--- Supplied data Enclosed Below ---

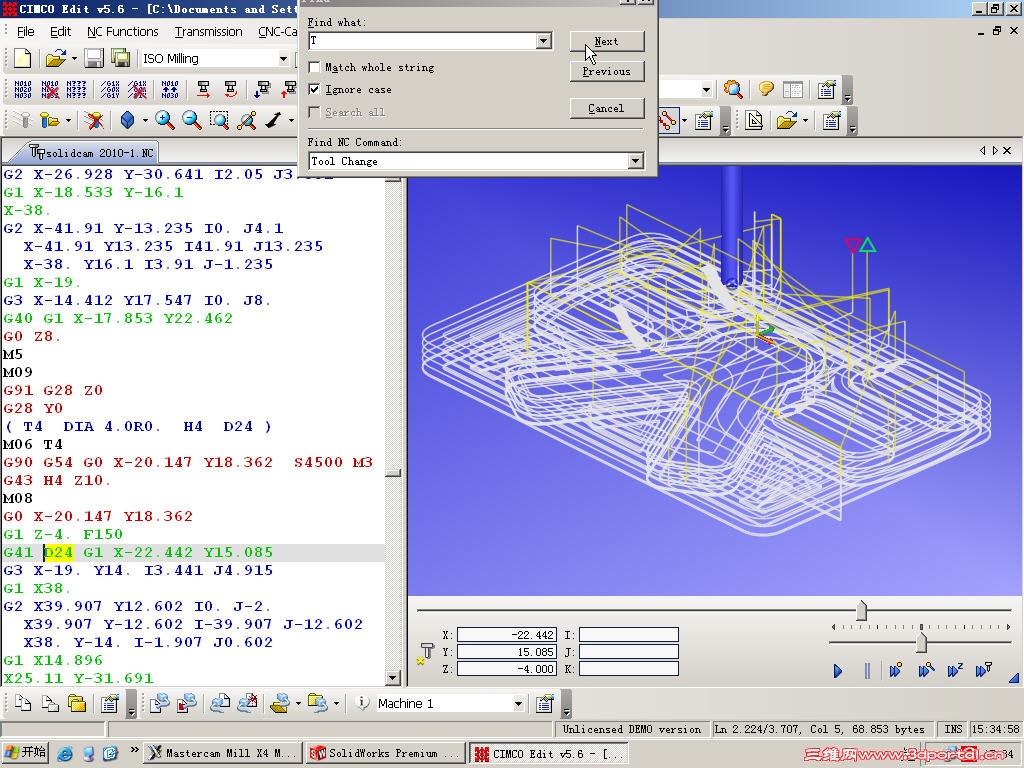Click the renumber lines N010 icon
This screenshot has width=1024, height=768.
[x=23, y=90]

--- End of Enclosed Supplied data ---
--- Supplied data Enclosed Below ---

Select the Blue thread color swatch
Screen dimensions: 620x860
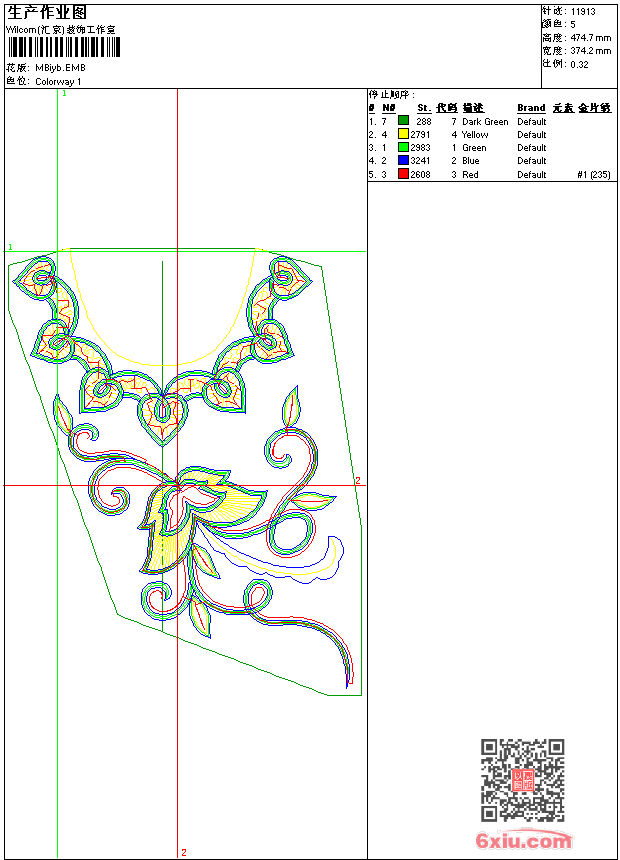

--- End of Enclosed Supplied data ---

* About this task: What are the lines above, starting at the one with "Select the Blue thread color swatch" and ending at the one with "Screen dimensions: 620x860"? Give them again exactly, and only them.

* Reply:
Select the Blue thread color swatch
Screen dimensions: 620x860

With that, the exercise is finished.